[Saved data entries]
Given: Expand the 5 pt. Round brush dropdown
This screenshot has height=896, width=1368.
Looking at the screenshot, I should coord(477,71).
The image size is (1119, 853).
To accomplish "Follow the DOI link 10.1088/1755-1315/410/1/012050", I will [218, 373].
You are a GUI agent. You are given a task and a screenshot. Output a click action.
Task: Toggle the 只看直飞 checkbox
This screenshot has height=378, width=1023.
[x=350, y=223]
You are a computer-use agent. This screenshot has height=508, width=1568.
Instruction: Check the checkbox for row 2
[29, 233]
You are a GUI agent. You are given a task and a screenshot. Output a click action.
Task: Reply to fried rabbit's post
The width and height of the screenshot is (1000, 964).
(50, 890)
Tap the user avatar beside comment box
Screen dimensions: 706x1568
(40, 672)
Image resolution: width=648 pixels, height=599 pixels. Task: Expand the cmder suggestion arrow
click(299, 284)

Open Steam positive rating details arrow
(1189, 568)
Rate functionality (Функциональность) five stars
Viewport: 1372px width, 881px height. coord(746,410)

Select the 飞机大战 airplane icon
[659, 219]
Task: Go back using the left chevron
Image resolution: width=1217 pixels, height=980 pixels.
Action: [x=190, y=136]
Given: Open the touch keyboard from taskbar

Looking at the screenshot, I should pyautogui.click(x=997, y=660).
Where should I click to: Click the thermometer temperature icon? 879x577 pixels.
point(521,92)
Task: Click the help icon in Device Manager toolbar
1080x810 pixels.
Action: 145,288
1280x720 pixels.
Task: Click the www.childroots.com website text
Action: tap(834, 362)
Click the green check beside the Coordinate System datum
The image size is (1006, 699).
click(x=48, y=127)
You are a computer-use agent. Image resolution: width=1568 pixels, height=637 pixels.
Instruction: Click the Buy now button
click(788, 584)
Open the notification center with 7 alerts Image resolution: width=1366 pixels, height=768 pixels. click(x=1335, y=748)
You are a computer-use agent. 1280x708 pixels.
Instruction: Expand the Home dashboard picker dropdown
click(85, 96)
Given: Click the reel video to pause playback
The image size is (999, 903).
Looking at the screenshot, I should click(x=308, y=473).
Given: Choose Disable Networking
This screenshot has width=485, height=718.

*Your objective*: Using the entries shown above, reproduce verbatim the lines from the line bearing "1080x810 pixels." to the line bearing "Open the notification", inclusive.

*Written answer*:
1080x810 pixels.
Action: 145,288
1280x720 pixels.
Task: Click the www.childroots.com website text
Action: tap(834, 362)
Click the green check beside the Coordinate System datum
The image size is (1006, 699).
click(x=48, y=127)
You are a computer-use agent. Image resolution: width=1568 pixels, height=637 pixels.
Instruction: Click the Buy now button
click(788, 584)
Open the notification center with 7 alerts Image resolution: width=1366 pixels, height=768 pixels. click(x=1335, y=748)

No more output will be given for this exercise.